» ИНСТРУКЦИИ К ЗАДАНИЯМ
[A] Перепишите без изменений часть фрагмента текста, начиная со слов «Когда Альбрехт Вагнер» и продолжая до слов «если не раньше.» включительно.
[B] Ответьте на вопросы по фрагменту текста, сохранив нумерацию.
(i) В каком году Альбрехт Вагнер давал интервью?
(ii) Какого числа Рембо написал взволнованное письмо Делаэ?
(iii) Сколько времени, по словам Рембо в письме, ему оставалось терпеть Вагнера?

» ФРАГМЕНТ ТЕКСТА
□ □ □

Когда Альбрехт Вагнер давал интервью в 1909 году, он утверждал, что помнит надежного молодого человека, который «замечательно говорил по-французски, приблизительно по-английски и отвратительно по-немецки»
[554]. Для Рембо Штутгарт был важным подготовительным этапом. Не успел он приехать, как собрался уезжать. В новой Германской империи к молодым французам относились без особого уважения. 5 марта он написал взволнованное письмо Делаэ, в котором говорил о себе, как о цирковом артисте, демонстрирующем свое умение освобождаться от цепей:
«Мне осталось неделю терпеть Вагнера, и я жалею о деньгах, заплаченных за ненависть, и о времени, растраченном по мелочам. Пятнадцатого у меня где-нибудь будет Ein freundliches Zimmer (встреча приятелей), и я борюсь с языком так отчаянно, что покончу с этим месяца через два, если не раньше.

□ □ □

» ПРЕДОСТАВЛЕННЫЕ ЗАПИСИ
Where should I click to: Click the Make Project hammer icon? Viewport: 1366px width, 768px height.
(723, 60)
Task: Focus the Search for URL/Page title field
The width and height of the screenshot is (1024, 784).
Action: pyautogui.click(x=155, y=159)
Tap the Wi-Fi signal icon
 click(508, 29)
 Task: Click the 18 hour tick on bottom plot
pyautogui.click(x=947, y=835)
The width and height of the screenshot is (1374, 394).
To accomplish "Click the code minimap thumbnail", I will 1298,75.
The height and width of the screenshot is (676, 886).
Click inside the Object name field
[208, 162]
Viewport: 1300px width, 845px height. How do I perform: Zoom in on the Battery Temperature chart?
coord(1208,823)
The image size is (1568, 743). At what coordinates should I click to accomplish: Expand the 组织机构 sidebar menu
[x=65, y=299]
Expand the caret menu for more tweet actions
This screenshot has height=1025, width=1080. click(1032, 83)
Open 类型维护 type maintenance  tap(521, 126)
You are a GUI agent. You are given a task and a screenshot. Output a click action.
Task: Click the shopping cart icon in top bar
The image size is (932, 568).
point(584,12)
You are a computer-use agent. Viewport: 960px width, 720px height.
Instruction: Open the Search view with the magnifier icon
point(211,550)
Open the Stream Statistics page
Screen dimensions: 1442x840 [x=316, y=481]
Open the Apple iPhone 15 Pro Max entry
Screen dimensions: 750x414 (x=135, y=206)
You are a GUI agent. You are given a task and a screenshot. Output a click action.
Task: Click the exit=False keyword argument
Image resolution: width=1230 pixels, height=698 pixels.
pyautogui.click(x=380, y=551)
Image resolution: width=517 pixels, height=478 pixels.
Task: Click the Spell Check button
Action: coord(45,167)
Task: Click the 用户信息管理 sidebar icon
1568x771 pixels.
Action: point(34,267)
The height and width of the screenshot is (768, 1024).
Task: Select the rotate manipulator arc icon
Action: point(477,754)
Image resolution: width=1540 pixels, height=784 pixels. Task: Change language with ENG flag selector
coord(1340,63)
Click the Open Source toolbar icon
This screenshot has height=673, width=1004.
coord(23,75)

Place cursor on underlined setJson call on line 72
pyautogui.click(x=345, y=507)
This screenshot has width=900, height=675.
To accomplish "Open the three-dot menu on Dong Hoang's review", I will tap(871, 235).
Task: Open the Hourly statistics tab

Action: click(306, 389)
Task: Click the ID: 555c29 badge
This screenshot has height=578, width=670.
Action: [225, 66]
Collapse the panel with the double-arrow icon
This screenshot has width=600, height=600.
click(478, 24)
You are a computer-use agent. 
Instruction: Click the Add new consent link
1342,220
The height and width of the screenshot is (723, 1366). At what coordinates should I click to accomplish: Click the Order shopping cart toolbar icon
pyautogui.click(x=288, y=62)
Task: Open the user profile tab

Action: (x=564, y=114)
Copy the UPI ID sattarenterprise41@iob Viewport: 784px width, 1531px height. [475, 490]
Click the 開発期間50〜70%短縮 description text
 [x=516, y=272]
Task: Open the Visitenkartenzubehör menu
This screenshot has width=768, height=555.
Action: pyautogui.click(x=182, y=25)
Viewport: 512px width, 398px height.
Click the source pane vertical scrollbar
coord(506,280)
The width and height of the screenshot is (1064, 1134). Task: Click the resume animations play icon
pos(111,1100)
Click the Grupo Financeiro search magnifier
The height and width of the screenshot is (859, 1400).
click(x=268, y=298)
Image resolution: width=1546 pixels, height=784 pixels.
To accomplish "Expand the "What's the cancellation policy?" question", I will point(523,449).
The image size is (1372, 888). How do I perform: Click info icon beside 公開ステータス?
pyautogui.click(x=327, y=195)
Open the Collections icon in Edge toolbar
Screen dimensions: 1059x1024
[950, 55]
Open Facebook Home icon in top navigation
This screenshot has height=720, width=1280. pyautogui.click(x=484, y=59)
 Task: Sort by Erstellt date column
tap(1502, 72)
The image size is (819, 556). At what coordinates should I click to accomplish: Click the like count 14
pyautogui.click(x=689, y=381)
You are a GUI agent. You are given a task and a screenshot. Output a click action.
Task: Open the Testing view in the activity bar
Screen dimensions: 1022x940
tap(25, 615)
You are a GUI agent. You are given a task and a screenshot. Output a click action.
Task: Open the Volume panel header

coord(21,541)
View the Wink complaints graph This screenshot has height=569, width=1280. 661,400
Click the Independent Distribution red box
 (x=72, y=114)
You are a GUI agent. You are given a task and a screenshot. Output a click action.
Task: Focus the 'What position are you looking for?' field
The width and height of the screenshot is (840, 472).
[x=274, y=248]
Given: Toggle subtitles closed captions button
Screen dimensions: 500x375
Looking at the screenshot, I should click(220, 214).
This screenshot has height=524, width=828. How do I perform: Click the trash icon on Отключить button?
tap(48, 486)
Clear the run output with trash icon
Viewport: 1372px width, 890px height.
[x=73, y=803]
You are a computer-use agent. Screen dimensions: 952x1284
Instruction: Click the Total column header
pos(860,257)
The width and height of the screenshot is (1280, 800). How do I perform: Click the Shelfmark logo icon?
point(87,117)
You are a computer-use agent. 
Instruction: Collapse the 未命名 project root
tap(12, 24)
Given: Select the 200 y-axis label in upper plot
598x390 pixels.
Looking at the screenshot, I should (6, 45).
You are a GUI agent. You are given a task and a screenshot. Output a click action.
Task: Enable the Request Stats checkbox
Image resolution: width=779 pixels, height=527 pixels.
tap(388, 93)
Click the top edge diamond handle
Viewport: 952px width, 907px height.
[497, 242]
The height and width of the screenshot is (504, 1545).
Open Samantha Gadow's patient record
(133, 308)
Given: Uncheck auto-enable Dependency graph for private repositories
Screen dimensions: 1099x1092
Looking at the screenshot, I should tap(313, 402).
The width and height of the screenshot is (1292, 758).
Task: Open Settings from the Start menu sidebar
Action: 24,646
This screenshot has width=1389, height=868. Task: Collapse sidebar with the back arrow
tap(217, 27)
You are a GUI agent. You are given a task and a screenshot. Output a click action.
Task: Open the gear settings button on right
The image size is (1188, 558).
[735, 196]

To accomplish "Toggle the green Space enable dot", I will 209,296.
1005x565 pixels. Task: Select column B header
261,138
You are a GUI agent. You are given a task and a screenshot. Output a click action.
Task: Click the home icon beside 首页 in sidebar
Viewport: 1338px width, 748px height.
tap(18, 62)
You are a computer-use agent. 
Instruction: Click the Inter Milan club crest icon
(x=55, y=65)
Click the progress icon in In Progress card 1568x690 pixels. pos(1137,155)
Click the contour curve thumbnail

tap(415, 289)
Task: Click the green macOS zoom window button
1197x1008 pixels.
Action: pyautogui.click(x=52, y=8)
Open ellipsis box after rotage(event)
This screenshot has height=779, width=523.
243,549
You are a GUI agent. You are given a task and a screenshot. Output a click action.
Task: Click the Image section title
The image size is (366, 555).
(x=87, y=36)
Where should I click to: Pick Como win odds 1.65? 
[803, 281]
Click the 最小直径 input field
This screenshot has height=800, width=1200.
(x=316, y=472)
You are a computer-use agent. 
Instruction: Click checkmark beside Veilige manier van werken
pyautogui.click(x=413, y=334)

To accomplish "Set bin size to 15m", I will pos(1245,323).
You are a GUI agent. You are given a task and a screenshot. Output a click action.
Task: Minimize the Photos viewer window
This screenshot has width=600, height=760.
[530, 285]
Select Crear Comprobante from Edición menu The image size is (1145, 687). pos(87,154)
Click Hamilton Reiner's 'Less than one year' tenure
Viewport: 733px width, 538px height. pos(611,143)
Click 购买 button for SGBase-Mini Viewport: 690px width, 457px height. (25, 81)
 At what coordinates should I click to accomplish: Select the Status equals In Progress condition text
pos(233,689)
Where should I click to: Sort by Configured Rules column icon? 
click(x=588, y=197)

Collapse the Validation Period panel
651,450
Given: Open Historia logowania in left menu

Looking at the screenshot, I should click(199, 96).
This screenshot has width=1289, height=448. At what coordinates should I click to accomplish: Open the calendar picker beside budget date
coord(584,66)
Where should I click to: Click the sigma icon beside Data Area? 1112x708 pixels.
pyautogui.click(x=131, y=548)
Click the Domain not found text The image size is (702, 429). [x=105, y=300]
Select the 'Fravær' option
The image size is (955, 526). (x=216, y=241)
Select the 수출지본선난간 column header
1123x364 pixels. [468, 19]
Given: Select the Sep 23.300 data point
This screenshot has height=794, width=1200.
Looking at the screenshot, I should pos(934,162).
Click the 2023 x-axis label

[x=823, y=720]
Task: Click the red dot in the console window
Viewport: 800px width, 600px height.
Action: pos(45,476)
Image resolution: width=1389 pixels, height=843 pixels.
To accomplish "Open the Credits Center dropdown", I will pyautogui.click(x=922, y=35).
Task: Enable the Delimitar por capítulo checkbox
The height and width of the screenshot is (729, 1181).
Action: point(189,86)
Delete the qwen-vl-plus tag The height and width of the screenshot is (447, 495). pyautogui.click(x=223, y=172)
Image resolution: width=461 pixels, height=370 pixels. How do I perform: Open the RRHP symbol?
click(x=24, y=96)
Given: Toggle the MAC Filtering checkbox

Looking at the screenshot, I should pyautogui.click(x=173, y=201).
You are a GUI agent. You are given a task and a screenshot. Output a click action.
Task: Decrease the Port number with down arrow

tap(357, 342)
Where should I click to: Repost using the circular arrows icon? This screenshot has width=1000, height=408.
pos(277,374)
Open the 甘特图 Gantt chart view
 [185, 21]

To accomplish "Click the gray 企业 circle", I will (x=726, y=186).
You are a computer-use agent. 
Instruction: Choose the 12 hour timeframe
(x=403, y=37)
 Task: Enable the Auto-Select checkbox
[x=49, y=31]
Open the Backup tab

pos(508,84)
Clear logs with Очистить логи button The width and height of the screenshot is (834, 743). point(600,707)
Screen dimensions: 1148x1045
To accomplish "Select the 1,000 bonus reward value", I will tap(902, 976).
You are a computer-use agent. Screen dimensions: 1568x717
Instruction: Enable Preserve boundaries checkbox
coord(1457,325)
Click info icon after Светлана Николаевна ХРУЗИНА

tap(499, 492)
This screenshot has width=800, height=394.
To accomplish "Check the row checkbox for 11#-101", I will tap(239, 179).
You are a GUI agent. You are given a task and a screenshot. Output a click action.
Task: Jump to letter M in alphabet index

□ □ □

» ОТВЕТЫ
[A]
Когда Альбрехт Вагнер давал интервью в 1909 году, он утверждал, что помнит надежного молодого человека, который «замечательно говорил по-французски, приблизительно по-английски и отвратительно по-немецки»
[554]. Для Рембо Штутгарт был важным подготовительным этапом. Не успел он приехать, как собрался уезжать. В новой Германской империи к молодым французам относились без особого уважения. 5 марта он написал взволнованное письмо Делаэ, в котором говорил о себе, как о цирковом артисте, демонстрирующем свое умение освобождаться от цепей:
«Мне осталось неделю терпеть Вагнера, и я жалею о деньгах, заплаченных за ненависть, и о времени, растраченном по мелочам. Пятнадцатого у меня где-нибудь будет Ein freundliches Zimmer (встреча приятелей), и я борюсь с языком так отчаянно, что покончу с этим месяца через два, если не раньше.

[B]
(i) Альбрехт Вагнер давал интервью в 1909 году.
(ii) Рембо написал это письмо 5 марта.
(iii) Ему оставалось терпеть Вагнера неделю.